-- EXERCISE MATERIAL follows --
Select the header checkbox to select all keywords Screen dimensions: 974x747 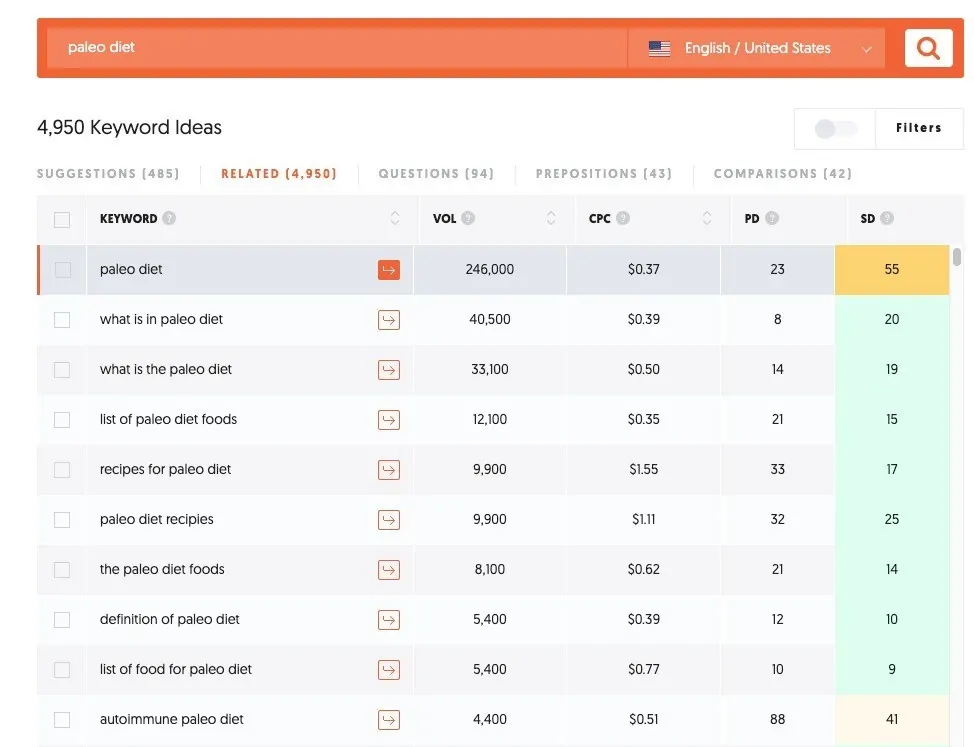pos(62,218)

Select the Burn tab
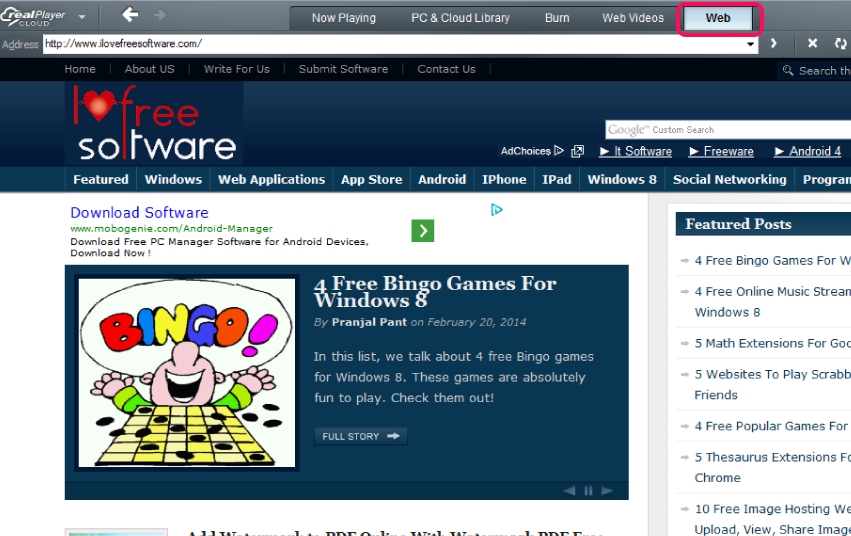tap(557, 18)
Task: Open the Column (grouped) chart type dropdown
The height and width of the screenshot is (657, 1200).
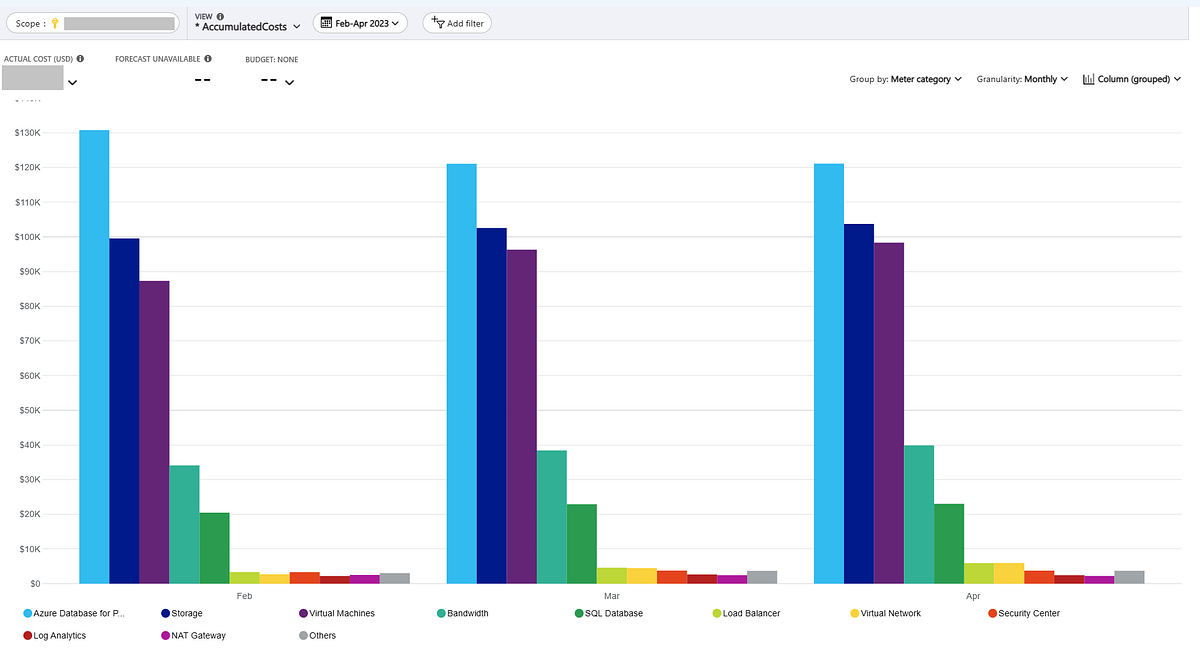Action: (x=1132, y=78)
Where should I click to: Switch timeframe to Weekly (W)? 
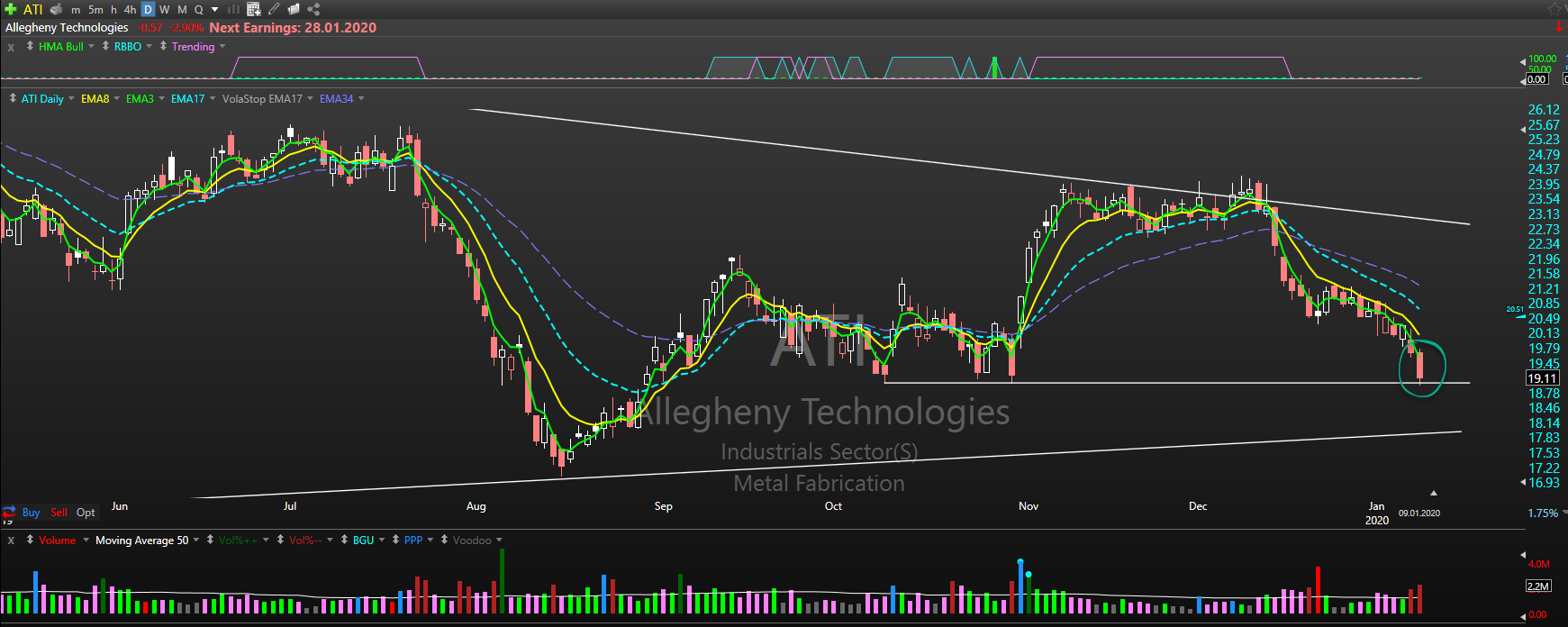click(165, 10)
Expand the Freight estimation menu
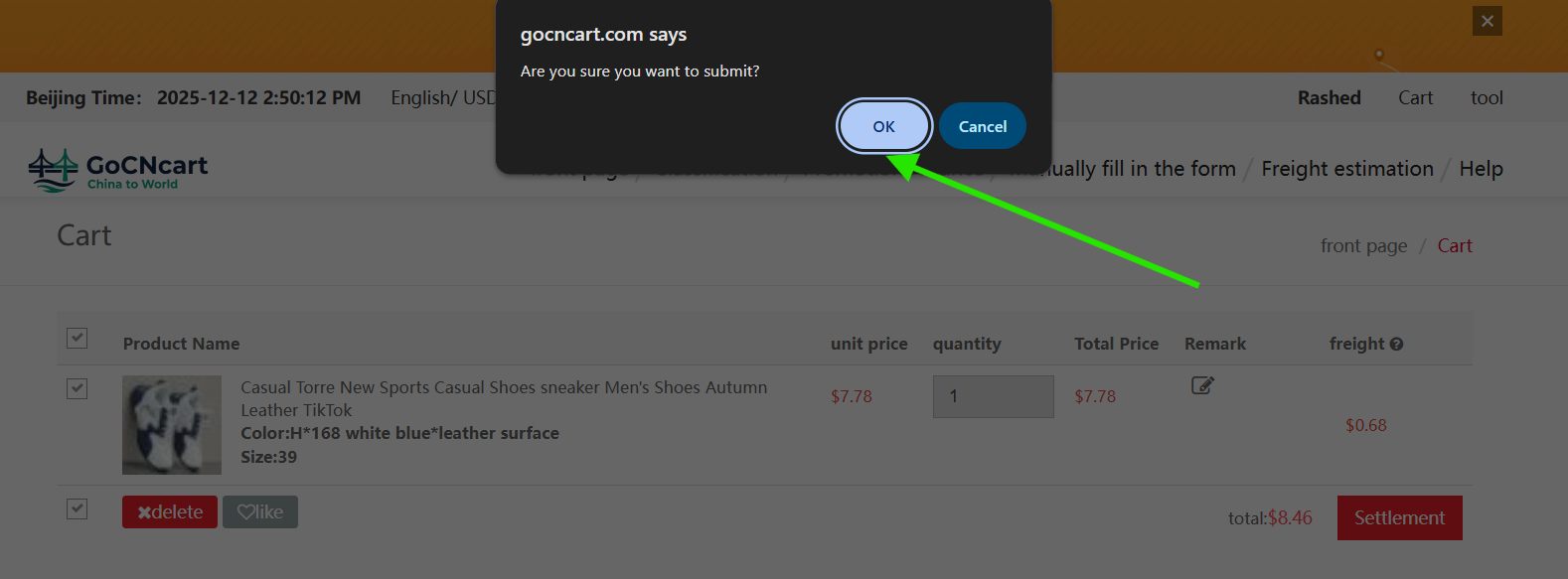Image resolution: width=1568 pixels, height=579 pixels. [x=1346, y=169]
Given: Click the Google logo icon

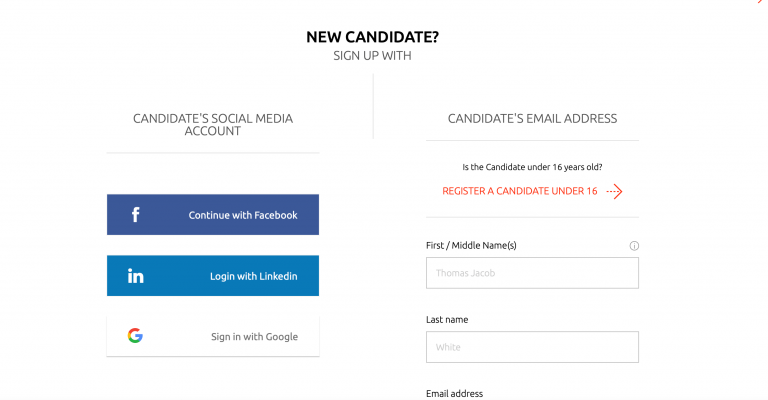Looking at the screenshot, I should click(135, 336).
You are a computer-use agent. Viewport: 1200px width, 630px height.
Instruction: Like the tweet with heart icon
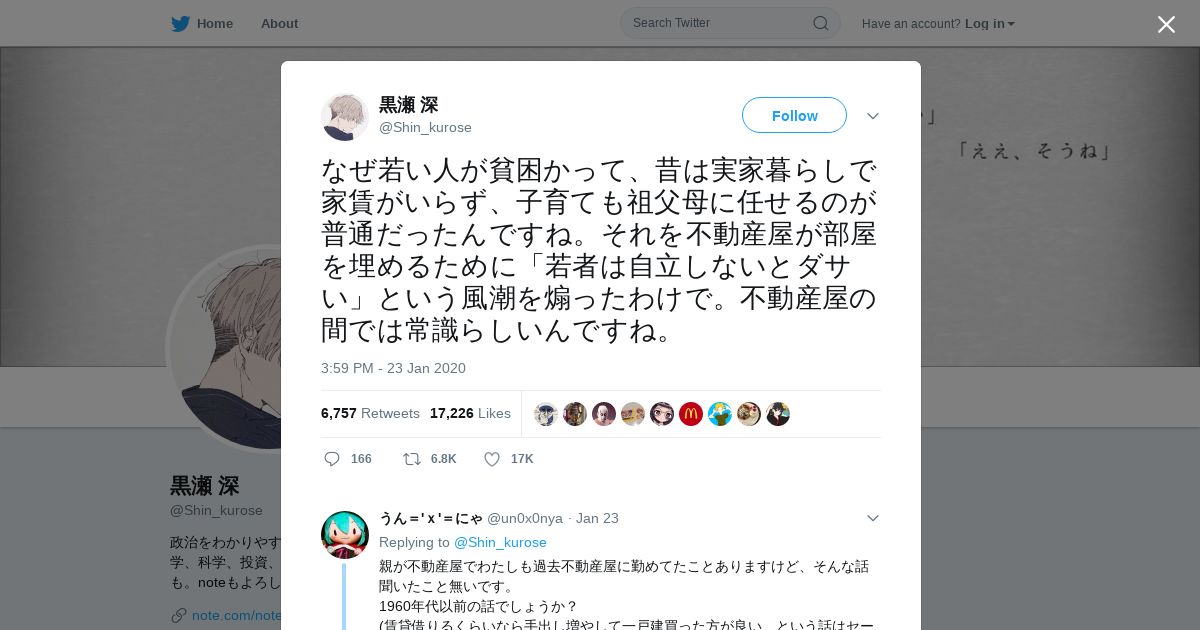click(492, 459)
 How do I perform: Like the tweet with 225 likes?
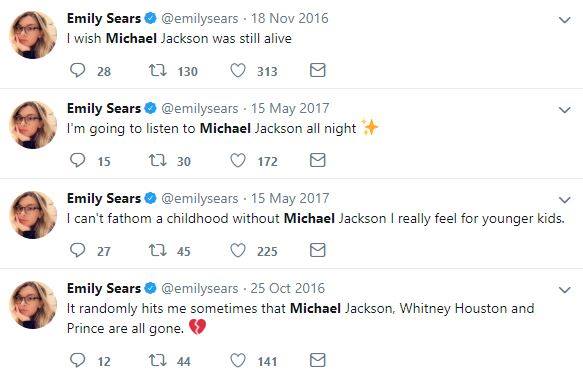coord(238,250)
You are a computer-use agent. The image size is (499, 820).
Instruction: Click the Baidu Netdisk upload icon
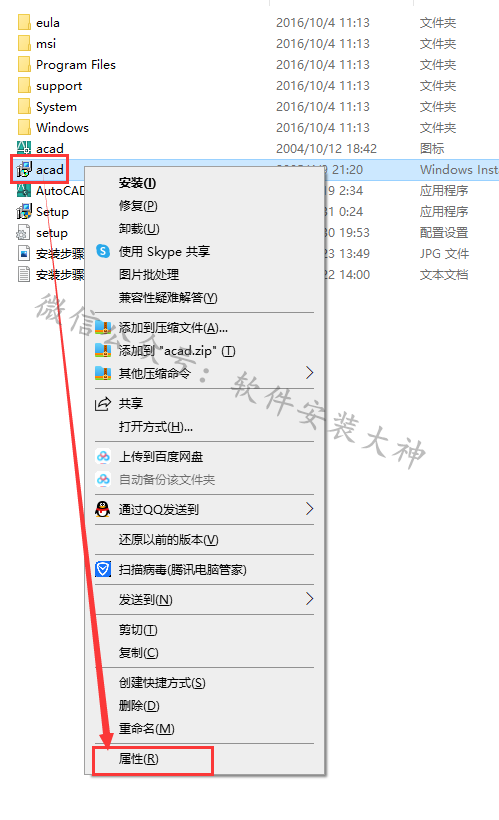tap(103, 457)
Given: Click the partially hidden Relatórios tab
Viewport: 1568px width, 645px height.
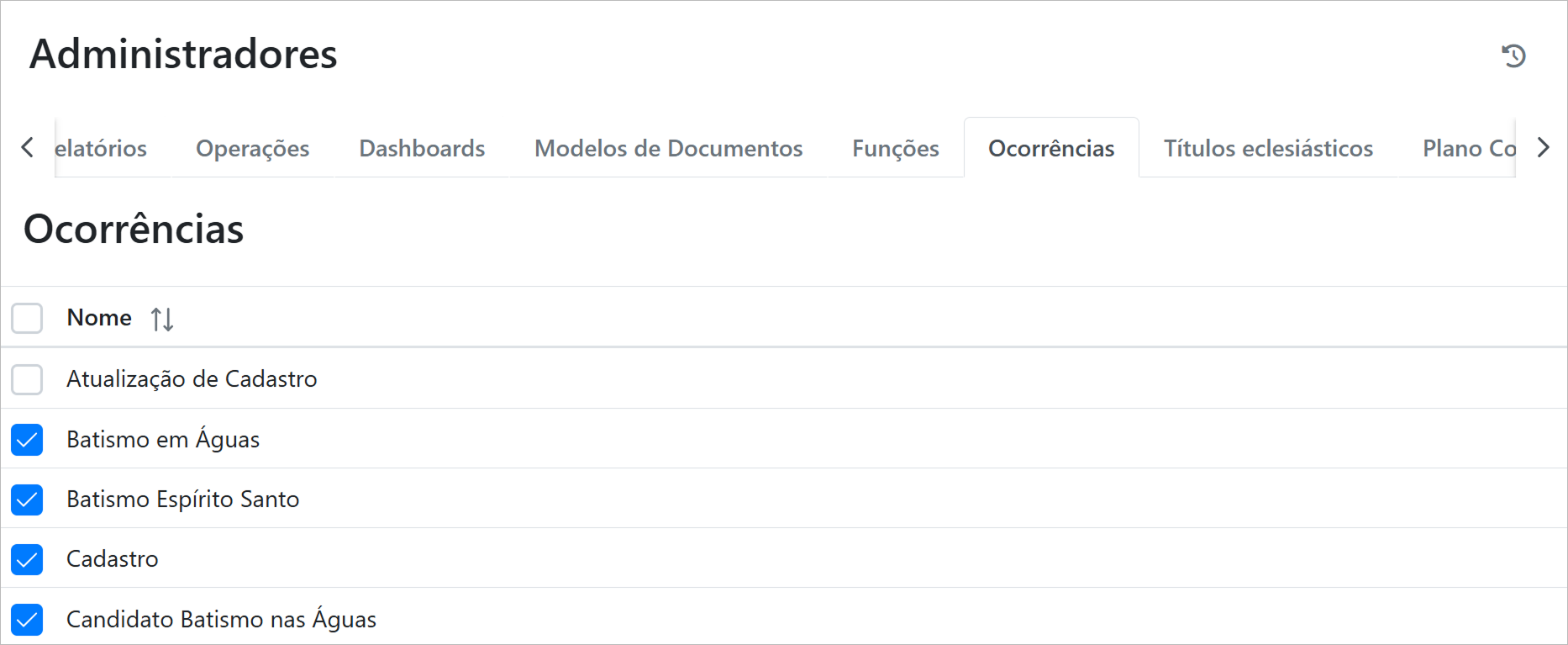Looking at the screenshot, I should point(102,148).
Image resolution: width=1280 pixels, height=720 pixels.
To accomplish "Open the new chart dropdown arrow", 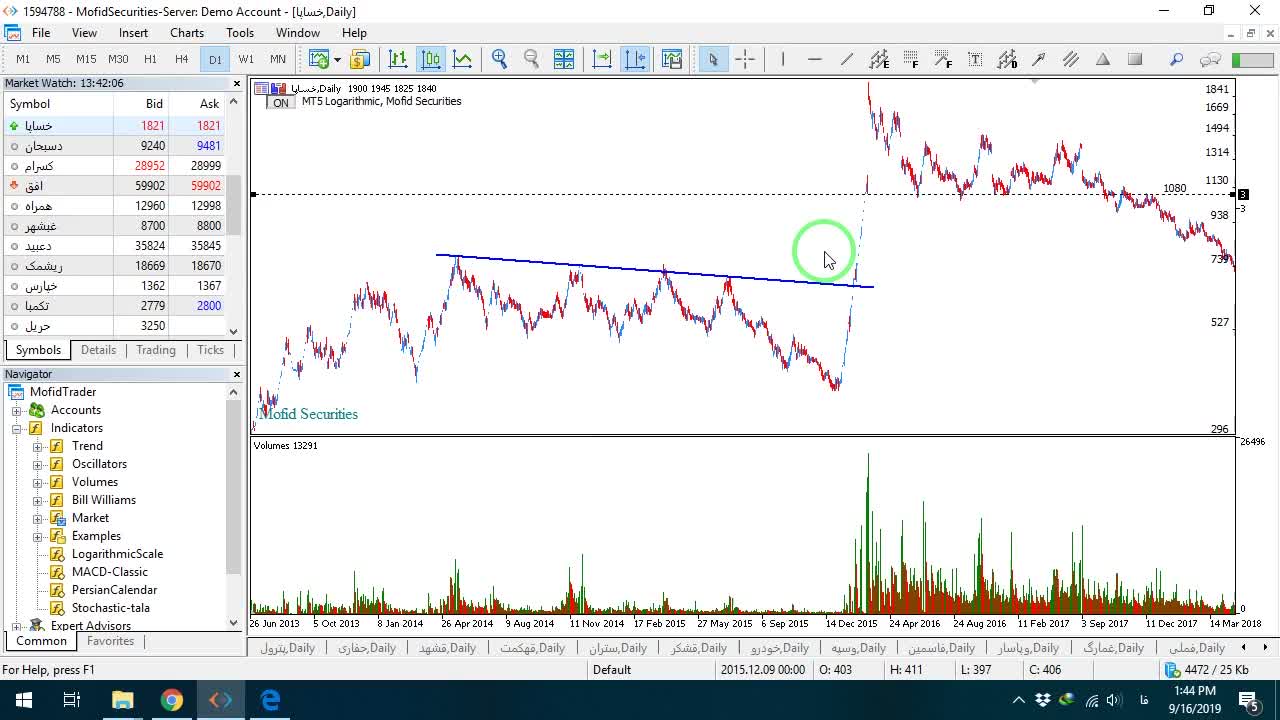I will coord(337,59).
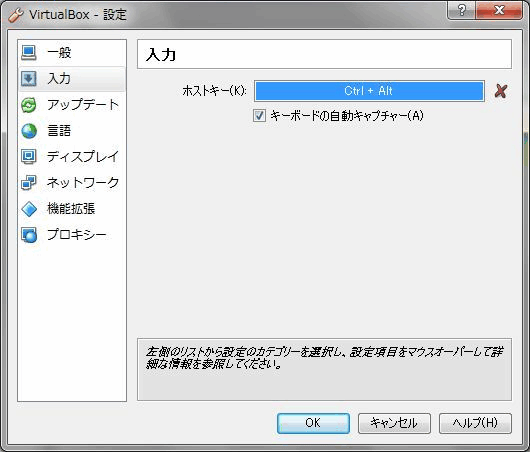
Task: Click the プロキシー globe icon
Action: click(29, 235)
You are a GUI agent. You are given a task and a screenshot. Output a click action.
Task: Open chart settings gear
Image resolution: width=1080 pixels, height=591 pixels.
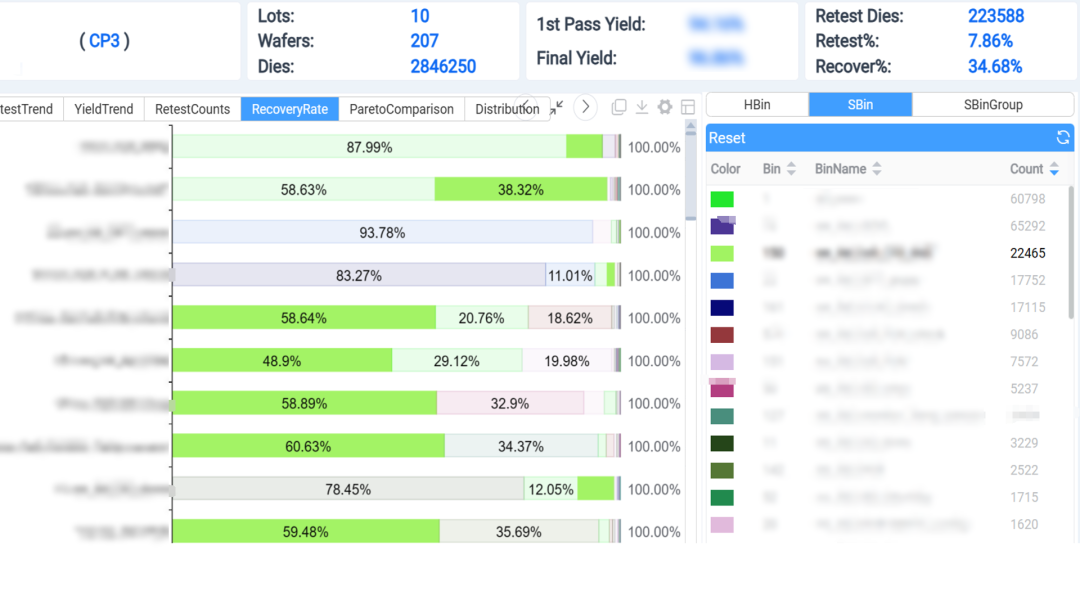[665, 107]
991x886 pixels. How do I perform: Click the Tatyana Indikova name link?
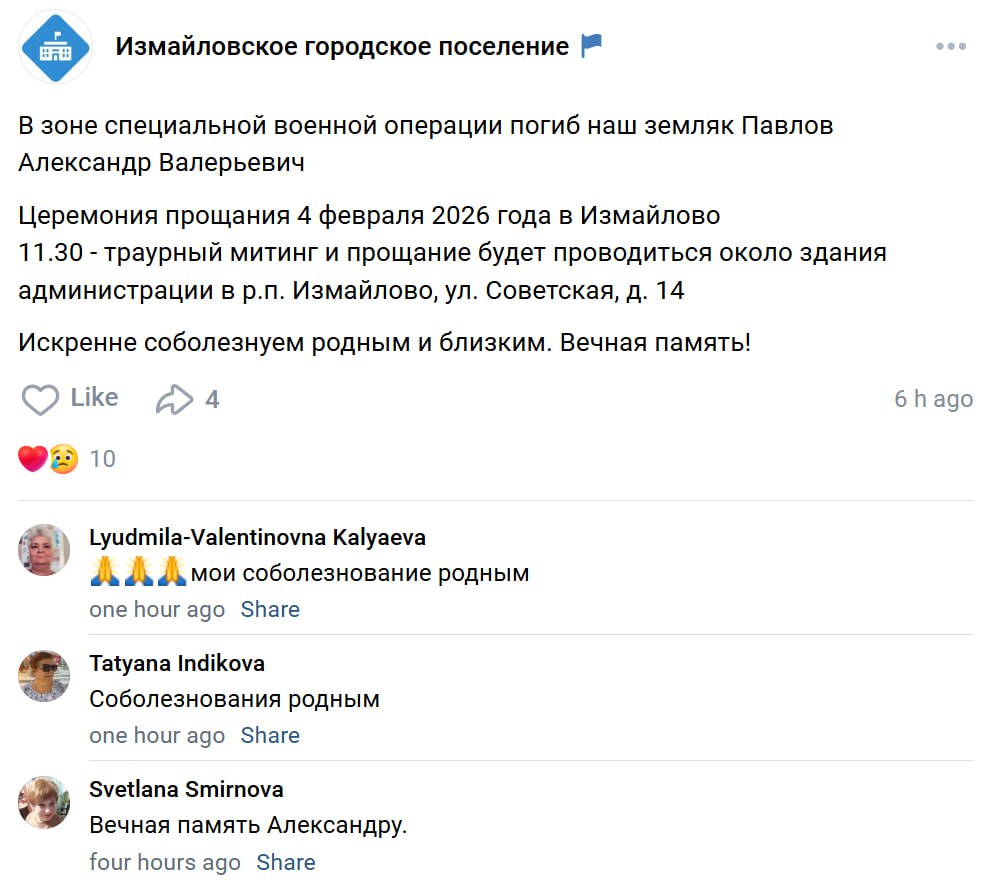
-- EXERCISE MATERIAL concluded --
-- EXERCISE DESCRIPTION --
Check the entries above for the word "computer" and copy every line where it turns up.

-- RESPONSE --
You are a computer-use agent. Viewport: 1200px width, 630px height.
You are a computer-use agent. The image size is (499, 820).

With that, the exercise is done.